Set up the models you want to evaluate.

In [None]:
# Configuration
DATA_PATH = "data/"
ASSETS_PATH = "assets/"

# List of model names to evaluate (these should exist in assets/ directory)
# first one will be the baseline
MODEL_NAMES = [
    "logistic_regression_baseline",
]

## Run Evaluation


In [None]:
# Run evaluation
results_df = evaluate(DATA_PATH, MODEL_NAMES)

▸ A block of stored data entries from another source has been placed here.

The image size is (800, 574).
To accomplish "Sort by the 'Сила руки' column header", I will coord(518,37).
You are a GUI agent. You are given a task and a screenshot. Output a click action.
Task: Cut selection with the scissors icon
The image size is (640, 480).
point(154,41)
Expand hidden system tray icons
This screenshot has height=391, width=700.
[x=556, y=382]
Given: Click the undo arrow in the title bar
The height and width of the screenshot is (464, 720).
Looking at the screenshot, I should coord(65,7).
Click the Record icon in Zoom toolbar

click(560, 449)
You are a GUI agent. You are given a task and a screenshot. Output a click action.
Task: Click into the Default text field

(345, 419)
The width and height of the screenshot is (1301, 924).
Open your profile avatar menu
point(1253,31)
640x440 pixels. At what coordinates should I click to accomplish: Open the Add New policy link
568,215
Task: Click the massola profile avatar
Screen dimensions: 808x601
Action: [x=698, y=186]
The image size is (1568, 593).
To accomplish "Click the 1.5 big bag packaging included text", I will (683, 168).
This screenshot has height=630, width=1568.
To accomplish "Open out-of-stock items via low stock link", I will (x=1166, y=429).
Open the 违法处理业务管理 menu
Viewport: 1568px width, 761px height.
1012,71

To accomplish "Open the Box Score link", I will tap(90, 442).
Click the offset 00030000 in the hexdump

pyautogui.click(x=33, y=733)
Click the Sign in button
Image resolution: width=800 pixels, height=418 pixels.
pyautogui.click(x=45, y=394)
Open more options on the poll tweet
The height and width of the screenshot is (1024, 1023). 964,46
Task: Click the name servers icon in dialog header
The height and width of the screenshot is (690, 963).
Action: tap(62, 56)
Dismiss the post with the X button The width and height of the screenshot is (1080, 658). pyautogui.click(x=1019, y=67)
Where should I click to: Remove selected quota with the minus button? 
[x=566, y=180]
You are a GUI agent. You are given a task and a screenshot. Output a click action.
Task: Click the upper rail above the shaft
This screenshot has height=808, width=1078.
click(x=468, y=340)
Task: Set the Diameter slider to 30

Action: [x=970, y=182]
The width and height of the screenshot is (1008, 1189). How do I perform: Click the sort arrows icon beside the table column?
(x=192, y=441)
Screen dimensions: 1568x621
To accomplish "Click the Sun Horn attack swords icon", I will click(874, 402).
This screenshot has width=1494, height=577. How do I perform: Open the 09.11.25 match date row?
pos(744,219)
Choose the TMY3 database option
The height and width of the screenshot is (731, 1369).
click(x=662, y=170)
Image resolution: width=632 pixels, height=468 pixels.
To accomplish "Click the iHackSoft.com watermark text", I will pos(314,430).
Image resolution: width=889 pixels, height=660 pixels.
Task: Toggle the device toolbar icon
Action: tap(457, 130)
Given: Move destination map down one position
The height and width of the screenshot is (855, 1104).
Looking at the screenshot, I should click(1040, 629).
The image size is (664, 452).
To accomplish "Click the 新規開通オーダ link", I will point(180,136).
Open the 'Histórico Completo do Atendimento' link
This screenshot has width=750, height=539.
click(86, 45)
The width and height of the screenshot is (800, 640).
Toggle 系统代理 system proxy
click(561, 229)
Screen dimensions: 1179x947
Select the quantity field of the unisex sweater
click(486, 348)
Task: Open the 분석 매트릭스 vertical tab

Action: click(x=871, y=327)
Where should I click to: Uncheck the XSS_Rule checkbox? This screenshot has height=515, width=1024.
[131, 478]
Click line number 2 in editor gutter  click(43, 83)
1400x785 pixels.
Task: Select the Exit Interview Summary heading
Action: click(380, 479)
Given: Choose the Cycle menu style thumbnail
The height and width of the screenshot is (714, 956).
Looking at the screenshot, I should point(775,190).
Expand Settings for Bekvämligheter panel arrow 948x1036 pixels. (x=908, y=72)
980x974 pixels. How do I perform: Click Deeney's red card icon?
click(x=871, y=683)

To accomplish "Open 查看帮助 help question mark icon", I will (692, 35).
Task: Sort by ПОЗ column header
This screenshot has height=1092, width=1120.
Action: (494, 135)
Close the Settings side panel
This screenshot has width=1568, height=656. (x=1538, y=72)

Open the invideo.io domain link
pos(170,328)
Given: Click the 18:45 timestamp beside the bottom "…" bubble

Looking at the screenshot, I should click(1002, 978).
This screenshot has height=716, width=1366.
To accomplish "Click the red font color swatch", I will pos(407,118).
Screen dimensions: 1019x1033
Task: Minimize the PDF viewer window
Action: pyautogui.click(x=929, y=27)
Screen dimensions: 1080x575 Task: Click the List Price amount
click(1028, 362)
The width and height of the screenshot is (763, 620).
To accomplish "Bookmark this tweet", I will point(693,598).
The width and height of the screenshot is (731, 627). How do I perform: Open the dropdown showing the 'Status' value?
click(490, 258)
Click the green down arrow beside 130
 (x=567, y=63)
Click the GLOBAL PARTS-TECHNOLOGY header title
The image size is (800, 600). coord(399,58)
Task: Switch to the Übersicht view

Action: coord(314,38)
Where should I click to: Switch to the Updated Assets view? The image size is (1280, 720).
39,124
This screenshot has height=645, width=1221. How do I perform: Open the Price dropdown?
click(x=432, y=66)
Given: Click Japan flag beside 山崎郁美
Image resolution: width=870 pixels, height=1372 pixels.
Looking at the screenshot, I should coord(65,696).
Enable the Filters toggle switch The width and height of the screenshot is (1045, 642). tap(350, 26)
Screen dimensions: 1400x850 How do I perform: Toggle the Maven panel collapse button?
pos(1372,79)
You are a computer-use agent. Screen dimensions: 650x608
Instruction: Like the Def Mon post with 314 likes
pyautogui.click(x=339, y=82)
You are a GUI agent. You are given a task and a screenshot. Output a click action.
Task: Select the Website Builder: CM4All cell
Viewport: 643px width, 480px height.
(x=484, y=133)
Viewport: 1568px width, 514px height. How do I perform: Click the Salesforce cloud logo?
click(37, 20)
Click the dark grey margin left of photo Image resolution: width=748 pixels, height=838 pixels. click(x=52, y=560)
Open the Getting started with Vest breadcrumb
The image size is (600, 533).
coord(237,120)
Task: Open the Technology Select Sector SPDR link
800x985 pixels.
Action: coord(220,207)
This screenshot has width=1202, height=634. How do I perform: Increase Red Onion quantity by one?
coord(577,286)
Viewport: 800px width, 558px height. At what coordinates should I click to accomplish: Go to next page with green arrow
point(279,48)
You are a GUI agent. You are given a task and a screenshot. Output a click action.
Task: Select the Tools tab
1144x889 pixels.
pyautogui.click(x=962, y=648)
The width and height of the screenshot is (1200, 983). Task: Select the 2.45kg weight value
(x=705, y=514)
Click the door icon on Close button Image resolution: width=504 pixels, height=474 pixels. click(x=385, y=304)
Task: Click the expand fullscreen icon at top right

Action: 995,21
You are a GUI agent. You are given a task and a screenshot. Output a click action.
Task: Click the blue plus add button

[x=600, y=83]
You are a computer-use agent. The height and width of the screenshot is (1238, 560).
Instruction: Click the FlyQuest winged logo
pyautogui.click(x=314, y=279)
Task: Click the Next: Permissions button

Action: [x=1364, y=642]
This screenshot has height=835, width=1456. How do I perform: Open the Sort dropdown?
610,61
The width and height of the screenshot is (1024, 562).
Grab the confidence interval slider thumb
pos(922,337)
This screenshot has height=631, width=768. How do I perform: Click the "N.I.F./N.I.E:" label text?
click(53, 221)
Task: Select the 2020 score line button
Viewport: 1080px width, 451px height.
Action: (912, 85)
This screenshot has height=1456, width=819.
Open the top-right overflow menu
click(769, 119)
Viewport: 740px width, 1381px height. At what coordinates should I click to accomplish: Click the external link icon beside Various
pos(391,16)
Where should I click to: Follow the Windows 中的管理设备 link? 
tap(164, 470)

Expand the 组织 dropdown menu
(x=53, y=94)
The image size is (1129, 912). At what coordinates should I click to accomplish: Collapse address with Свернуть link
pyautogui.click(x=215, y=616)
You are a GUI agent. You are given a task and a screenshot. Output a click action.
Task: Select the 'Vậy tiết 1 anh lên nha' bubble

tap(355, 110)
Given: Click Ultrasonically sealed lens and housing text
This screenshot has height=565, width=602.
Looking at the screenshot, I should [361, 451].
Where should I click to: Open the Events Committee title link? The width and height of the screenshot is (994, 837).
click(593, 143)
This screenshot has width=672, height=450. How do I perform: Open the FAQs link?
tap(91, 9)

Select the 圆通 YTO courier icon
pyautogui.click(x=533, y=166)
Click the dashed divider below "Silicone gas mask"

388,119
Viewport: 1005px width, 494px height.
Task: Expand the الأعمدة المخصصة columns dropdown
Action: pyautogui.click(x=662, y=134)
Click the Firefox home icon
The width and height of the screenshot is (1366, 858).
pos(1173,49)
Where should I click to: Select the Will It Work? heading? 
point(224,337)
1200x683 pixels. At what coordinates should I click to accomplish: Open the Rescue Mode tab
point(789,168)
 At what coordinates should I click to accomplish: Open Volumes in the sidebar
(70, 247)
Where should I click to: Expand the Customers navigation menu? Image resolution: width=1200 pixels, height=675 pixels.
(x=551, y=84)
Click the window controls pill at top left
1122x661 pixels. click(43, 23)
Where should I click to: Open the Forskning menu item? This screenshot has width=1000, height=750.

## Pretty Print Results with Baseline Comparison

In [None]:
def pretty_print_results(results_df, baseline_name, decimal_places=3):
    """
    Pretty print evaluation results with baseline comparison.
    
    Args:
        results_df: DataFrame with evaluation results
        baseline_name: Name of the baseline model
        decimal_places: Number of decimal places for rounding
    """
    # Find baseline row
    baseline_row = results_df[results_df['model_name'] == baseline_name]
    
    if len(baseline_row) == 0:
        print(f"Error: Baseline model '{baseline_name}' not found in results")
        return
    
    baseline_metrics = baseline_row.iloc[0]
    
    # Get numeric columns (excluding model_name)
    numeric_cols = [col for col in results_df.columns if col != 'model_name']
    
    print("=" * 100)
    print("EVALUATION RESULTS WITH BASELINE COMPARISON")
    print("=" * 100)
    print(f"\nBaseline Model: {baseline_name}")
    print("-" * 100)
    
    # Display each model's results
    for idx, row in results_df.iterrows():
        model_name = row['model_name']
        is_baseline = model_name == baseline_name
        
        print(f"\n{'> BASELINE <' if is_baseline else 'Model'}: {model_name}")
        print("-" * 100)
        
        for col in numeric_cols:
            value = row[col]
            
            # Skip loss and accuracy columns for percent difference calculation
            if 'loss' in col.lower():
                print(f"  {col:40s}: {value:.{decimal_places}f}")
            elif 'accuracy' in col.lower() or 'precision' in col.lower() or 'recall' in col.lower():
                baseline_value = baseline_metrics[col]
                
                if is_baseline:
                    print(f"  {col:40s}: {value:.{decimal_places}f}%")
                else:
                    diff = value - baseline_value
                    diff_percent = (diff / baseline_value * 100) if baseline_value != 0 else 0
                    sign = "+" if diff >= 0 else ""
                    print(f"  {col:40s}: {value:.{decimal_places}f}% ({sign}{diff_percent:.{decimal_places}f}% vs baseline)")
            else:
                print(f"  {col:40s}: {value:.{decimal_places}f}")
    
    print("\n" + "=" * 100)

In [None]:
# Display pretty results
pretty_print_results(results_df, BASELINE_NAME)